XML-RPC is a simple, portable way to make remote procedure calls over HTTP. It can be used with Perl, Java, Python, C, C++, PHP and many other programming languages. Implementations are available for Unix, Windows and the Macintosh.
Here's a short XML-RPC client written in Perl. (We use Ken MacLeod's Frontier::Client module.)
use Frontier::Client; $server = Frontier::Client->new(url => 'http://betty.userland.com/RPC2'); $name = $server->call('examples.getStateName', 41); print "$name\n";
When run, this program will connect to the remote server, get the state name, and print it. (State #41 should be South Dakota in this example.)
Here's the same program in Python. (This time, we use Fredrik Lundh's xmlrpclib.)
python> import xmlrpclib python> server = xmlrpclib.Server("http://betty.userland.com/RPC2") python> server.examples.getStateName(41) 'South Dakota'
In the following chapters, you'll learn how to write XML-RPC clients and servers in a variety of programming languages.
XML-RPC is described fully in Dave Winer's official specification.
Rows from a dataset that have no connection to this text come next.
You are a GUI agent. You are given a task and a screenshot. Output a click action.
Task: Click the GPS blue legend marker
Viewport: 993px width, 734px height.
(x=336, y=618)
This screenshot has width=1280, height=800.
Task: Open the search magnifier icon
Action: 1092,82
If you're curious, go ahead and take a look—it's a quick and straight-forward read.
On the wire, XML-RPC values are encoded as XML:
<methodCall> <methodName>sample.sumAndDifference</methodName> <params> <param><value><int>5</int></value></param> <param><value><int>3</int></value></param> </params> </methodCall>
This is verbose, but compresses readily. It's also faster than you might expect—according to measurements by Rick Blair, a round-trip XML-RPC call takes 3 milliseconds using Hannes Wallnöfer's Java implementation.
XML-RPC supports the following data types:
A signed, 32-bit integer.
An ASCII string, which may contain NULL bytes. (Actually, several XML-RPC implementations support Unicode, thanks to the underlying features of XML.)
Either true or false.
A double-precision floating point number. (Accuracy may be limited in some implementations.)
A date and time. Unfortunately, since XML-RPC forbids the use of timezones, this is very nearly useless.
Raw binary data of any length; encoded using Base64 on the wire. Very useful. (Some implementations don't like to receive zero bytes of data, though.)
An one-dimensional array of values. Individual values may be of any type.
A collection of key-value pairs. The keys are strings; the values may be of any type.
XML-RPC was inspired by two earlier protocols. The first is an anonymous RPC protocol designed by Dave Winer and announced in an old DaveNet essay. (This is why XML-RPC servers are often installed under /RPC2.) The other, more important inspiration was an early draft of the SOAP protocol.
A longer history of XML-RPC has been generously provided by Dave Winer. This also explains the relationship between XML-RPC and SOAP.